## Task statement
Which lines in the data contain the word "width"? Please copy each of them.

(Records to process begins)

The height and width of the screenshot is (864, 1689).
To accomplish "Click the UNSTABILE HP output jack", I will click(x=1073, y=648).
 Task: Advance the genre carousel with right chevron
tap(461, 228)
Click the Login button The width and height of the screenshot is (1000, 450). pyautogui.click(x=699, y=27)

(Records to process ends)

## Written response
The height and width of the screenshot is (864, 1689).
Click the Login button The width and height of the screenshot is (1000, 450). pyautogui.click(x=699, y=27)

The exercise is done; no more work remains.